Equity Financing Letter definition

Equity Financing Letter has the meaning set forth in Section 6.05(a).
Equity Financing Letter is defined in Section 4.08.
Equity Financing Letter means the Financing Letter specified in clause (i) of the definition of “Financing Letter”.

Examples of Equity Financing Letter in a sentence

  • The Purchaser has no reason to believe that it will not be able to complete the Financing on the terms and conditions outlined in the Highly Confident Letter and the Equity Financing Letter, subject to the terms and conditions expressed therein and the satisfaction of the conditions precedent to the Purchaser’s obligation to consummate the transactions contemplated hereby as specified in Sections 7.1 and 7.2 hereof.

  • Notwithstanding anything to the contrary set forth in this Agreement, nothing contained in this Section 5.6 shall require, and in no event shall reasonable best efforts of Parent or Merger Sub be deemed to require, Parent or Merger Sub to seek equity financing from any source other than the Equity Financing Sources, in any amount in excess of, or on other terms and conditions from, the Equity Financing Letter.

  • This Guaranty, together with the Merger Agreement, the Equity Financing Letter and the Confidentiality Agreement, constitutes the entire agreement with respect to the subject matter hereof and supersedes any and all prior discussions, negotiations, proposals, undertakings, understandings and agreements, whether written or oral, among Parent, Purchaser and the Guarantor or any of their Affiliates on the one hand, and the Company or any of its affiliates on the other hand.

  • Parent shall promptly notify the Company of (A) the expiration or termination (or attempted or purported termination, whether or not valid) of the Equity Financing Letter, or (B) any refusal by any Equity Financing Source to provide or any stated intent by any Equity Financing Source to refuse to provide the full financing contemplated by the Equity Financing Letter.

  • Prior to or on the date hereof, Purchaser has delivered to Seller true and complete copies of (i) an equity financing commitment letter or letters from TPG III and TPG IV to provide the Equity Funds (the "Equity Financing Letter") and (ii) one or more "highly confident" letters from Credit Suisse First Boston LLC with respect to debt financing in form and substance as attached hereto as Exhibit C, in an aggregate amount not less than $1,150,000,000.

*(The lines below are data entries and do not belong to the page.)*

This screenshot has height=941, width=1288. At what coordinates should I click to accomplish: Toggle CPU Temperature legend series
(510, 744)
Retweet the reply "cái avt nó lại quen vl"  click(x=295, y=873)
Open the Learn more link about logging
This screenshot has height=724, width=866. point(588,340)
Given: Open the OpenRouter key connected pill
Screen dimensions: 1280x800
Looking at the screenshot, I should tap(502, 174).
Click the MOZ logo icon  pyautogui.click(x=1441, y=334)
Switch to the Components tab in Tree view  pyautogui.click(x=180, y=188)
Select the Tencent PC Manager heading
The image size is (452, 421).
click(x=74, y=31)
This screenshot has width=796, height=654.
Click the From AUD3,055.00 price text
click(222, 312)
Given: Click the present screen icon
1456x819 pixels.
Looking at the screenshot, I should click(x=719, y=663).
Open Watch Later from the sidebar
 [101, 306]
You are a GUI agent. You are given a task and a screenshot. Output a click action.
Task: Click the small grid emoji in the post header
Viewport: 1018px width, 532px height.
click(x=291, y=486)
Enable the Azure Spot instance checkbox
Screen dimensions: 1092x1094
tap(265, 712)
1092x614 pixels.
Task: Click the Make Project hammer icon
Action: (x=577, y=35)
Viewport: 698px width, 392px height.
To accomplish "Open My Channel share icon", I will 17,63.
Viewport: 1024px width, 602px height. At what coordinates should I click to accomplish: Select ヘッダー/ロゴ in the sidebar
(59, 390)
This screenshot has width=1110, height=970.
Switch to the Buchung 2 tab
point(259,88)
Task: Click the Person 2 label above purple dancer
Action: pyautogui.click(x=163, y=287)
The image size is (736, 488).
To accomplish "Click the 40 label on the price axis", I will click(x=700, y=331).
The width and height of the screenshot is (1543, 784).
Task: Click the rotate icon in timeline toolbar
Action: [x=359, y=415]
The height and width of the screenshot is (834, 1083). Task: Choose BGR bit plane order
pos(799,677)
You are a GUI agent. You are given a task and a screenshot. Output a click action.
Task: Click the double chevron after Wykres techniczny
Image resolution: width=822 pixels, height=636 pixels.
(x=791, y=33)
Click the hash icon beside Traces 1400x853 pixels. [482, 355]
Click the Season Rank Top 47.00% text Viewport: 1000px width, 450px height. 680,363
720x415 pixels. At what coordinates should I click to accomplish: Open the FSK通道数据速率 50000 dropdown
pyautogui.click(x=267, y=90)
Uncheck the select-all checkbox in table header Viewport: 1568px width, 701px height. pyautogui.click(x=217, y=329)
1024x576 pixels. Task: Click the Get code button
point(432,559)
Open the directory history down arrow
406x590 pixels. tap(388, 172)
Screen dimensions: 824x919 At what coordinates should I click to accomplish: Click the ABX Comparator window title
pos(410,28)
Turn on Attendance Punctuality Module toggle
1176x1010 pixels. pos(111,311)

  • No Parent Related Party (other than Parent, Merger Sub and, solely as and to the extent specified, and in accordance with, and subject to the terms and conditions of, this Agreement, the Limited Guarantee or the Equity Financing Letter, as applicable, the Fund) shall have any liability for any obligations or liabilities of any party hereto under this Agreement, the Equity Financing Letter or the Limited Guarantee or the transactions contemplated hereby or thereby.

  • Guarantor acknowledges and agrees that the Company is an express third party beneficiary of the Equity Financing Letter as and to the extent expressly set forth therein.

  • The Equity Financing Letter provides that, subject to the terms and conditions contained therein, the Company is a third party beneficiary thereto with respect to the provisions therein.

  • Assuming the satisfaction or waiver of the conditions to Buyer’s obligation to consummate the Closing contained in Section 6.01 and 6.02, To the Knowledge of Buyer, there is no reason to believe that any of the conditions to any Equity Financing will not be satisfied or that any Equity Financing will not be consummated in connection with the Closing in accordance with the terms of the Equity Financing Letter for such Equity Financing.

  • Assuming the accuracy of the Company’s representations contained herein, as of the date hereof, Parent and Merger Sub have no reason to believe that they will be unable to satisfy on a timely basis any term or condition of closing to be satisfied by them contained in the Equity Financing Letter.